■ **Required action**
Which lines in the records below contain the word "Task"? Copy each one out.

■ **Input records**
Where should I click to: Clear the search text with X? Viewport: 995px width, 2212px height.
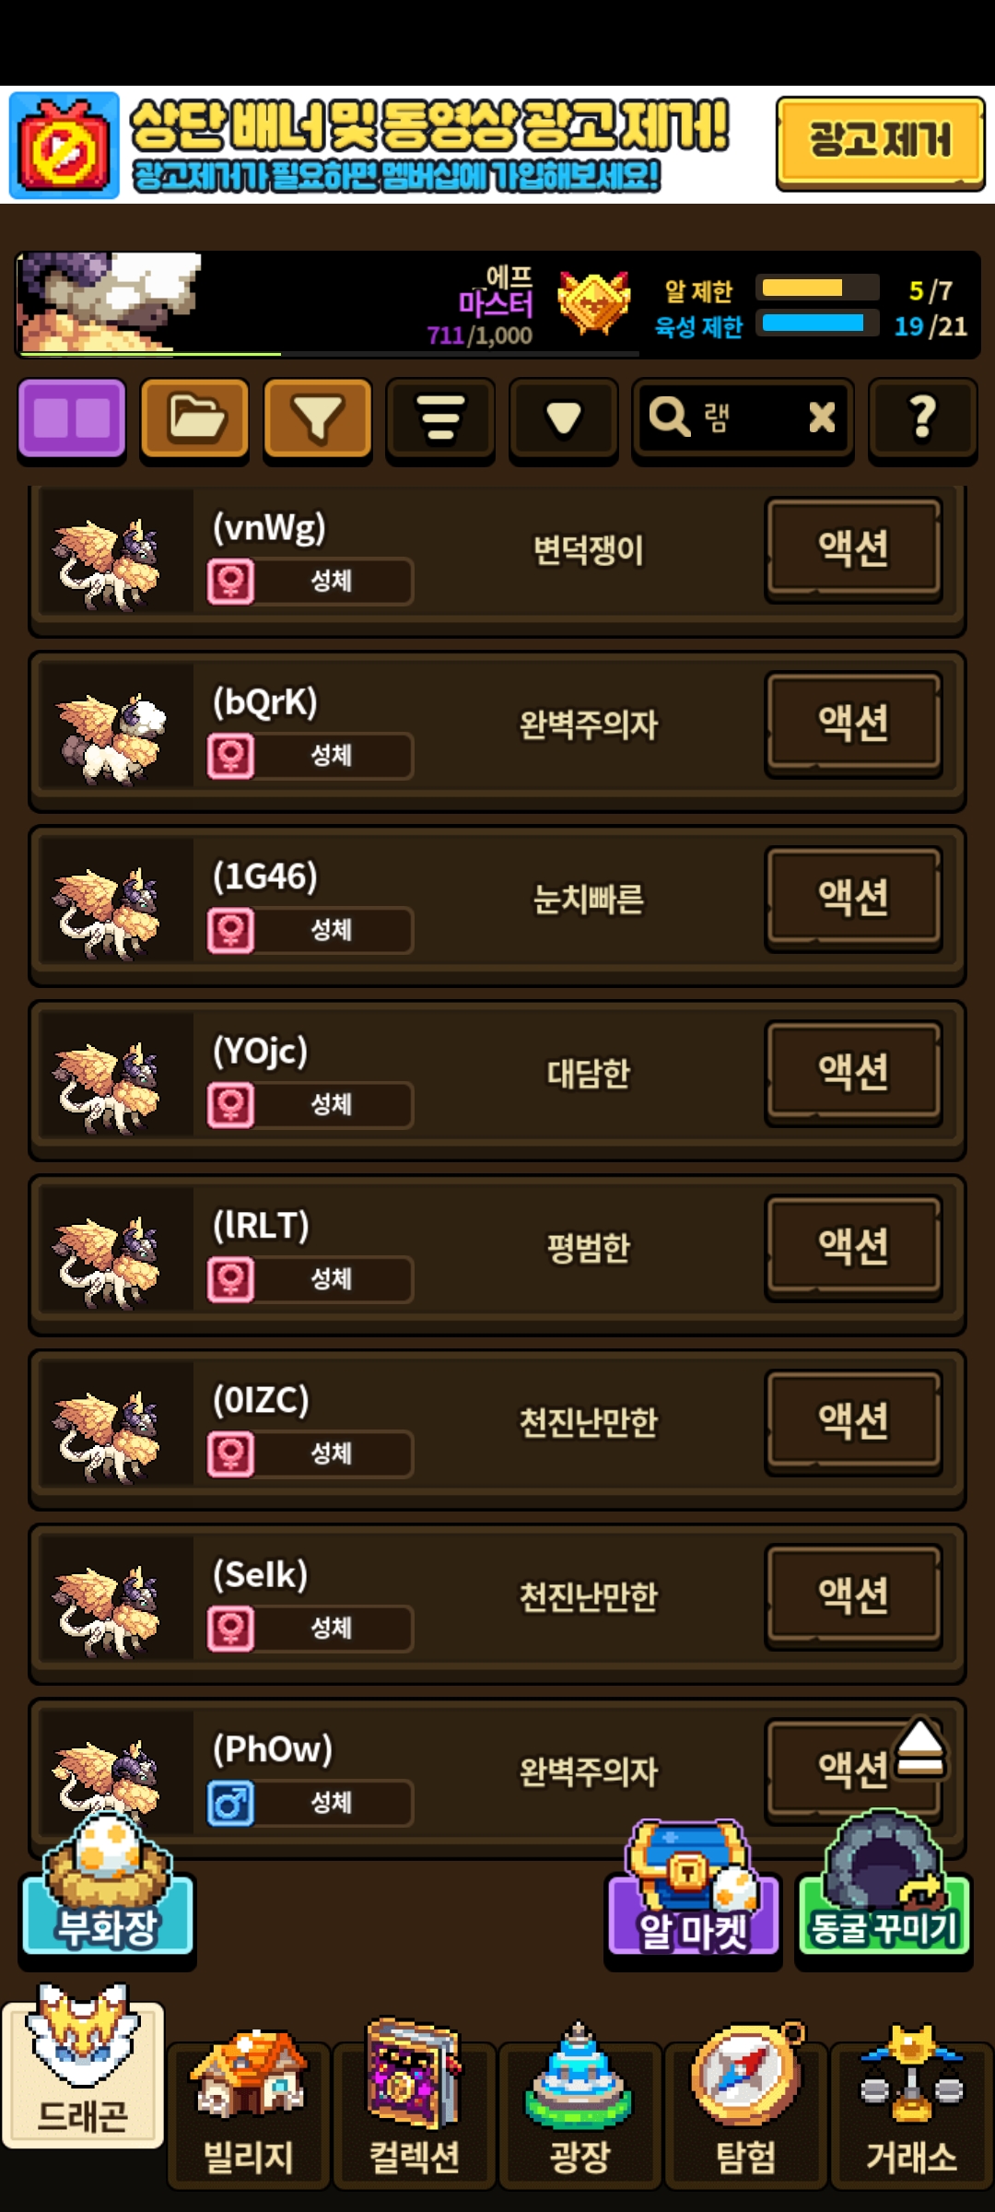coord(822,418)
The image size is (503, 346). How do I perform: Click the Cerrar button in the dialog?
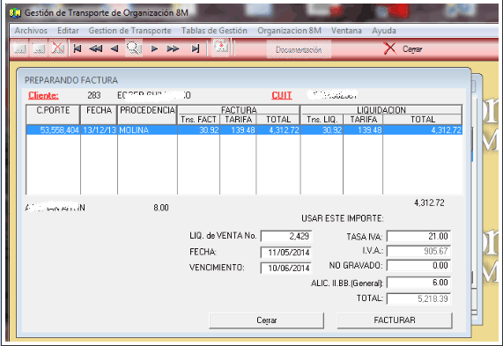click(266, 320)
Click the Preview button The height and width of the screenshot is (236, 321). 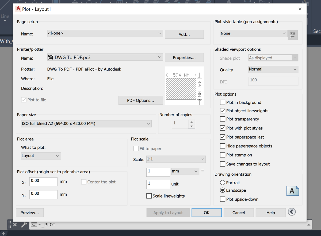pyautogui.click(x=30, y=213)
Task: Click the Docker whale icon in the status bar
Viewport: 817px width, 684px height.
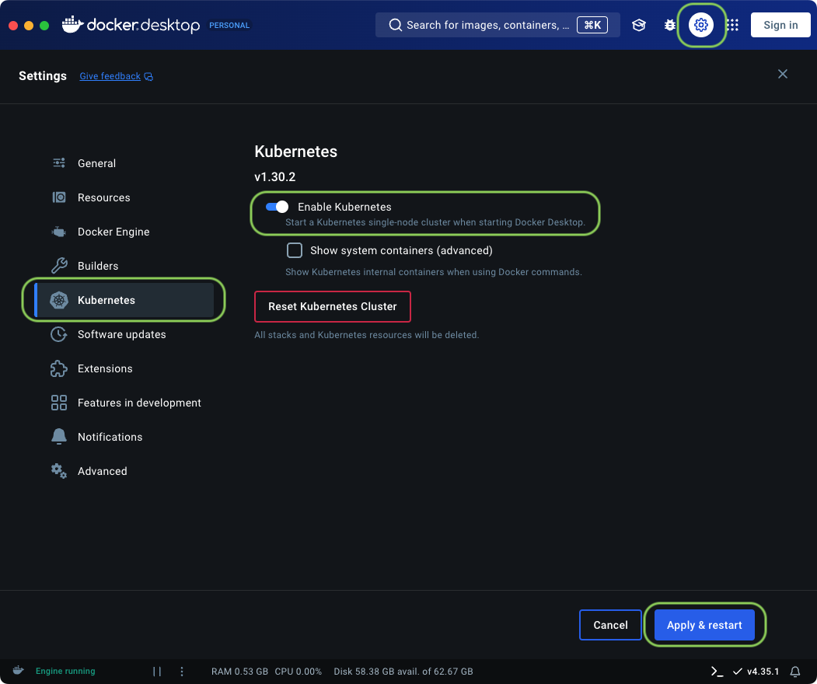Action: (17, 671)
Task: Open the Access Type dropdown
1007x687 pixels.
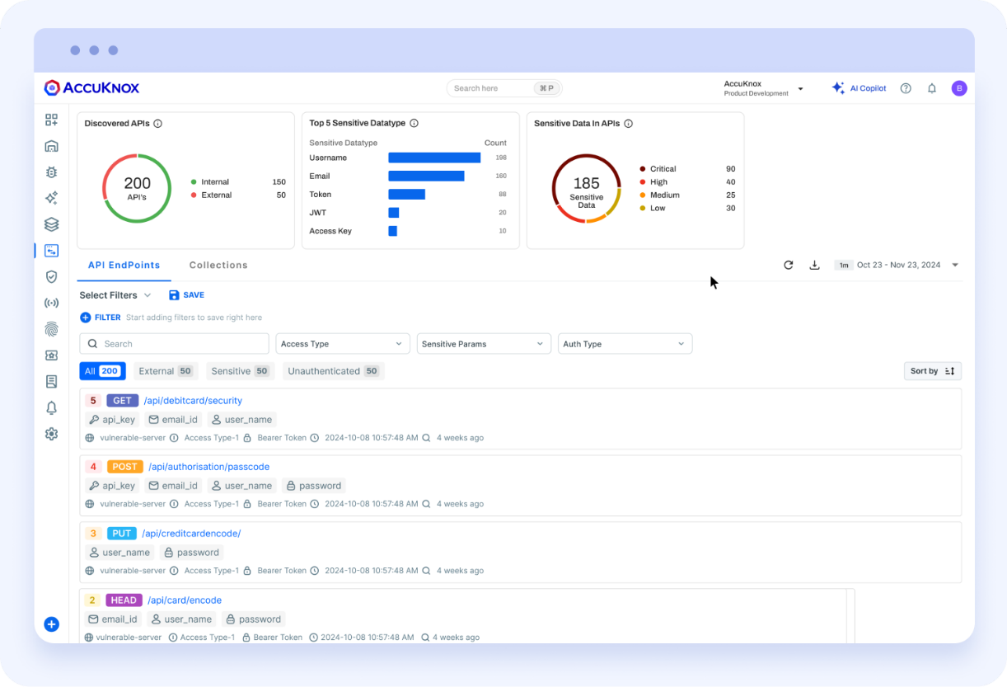Action: click(342, 343)
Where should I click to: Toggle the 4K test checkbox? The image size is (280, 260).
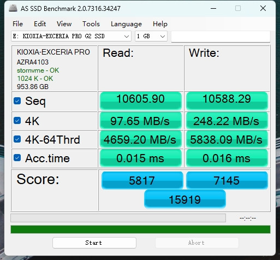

■ **Result below**
Task: Click the Docker whale icon in the status bar
Task: Open the Access Type dropdown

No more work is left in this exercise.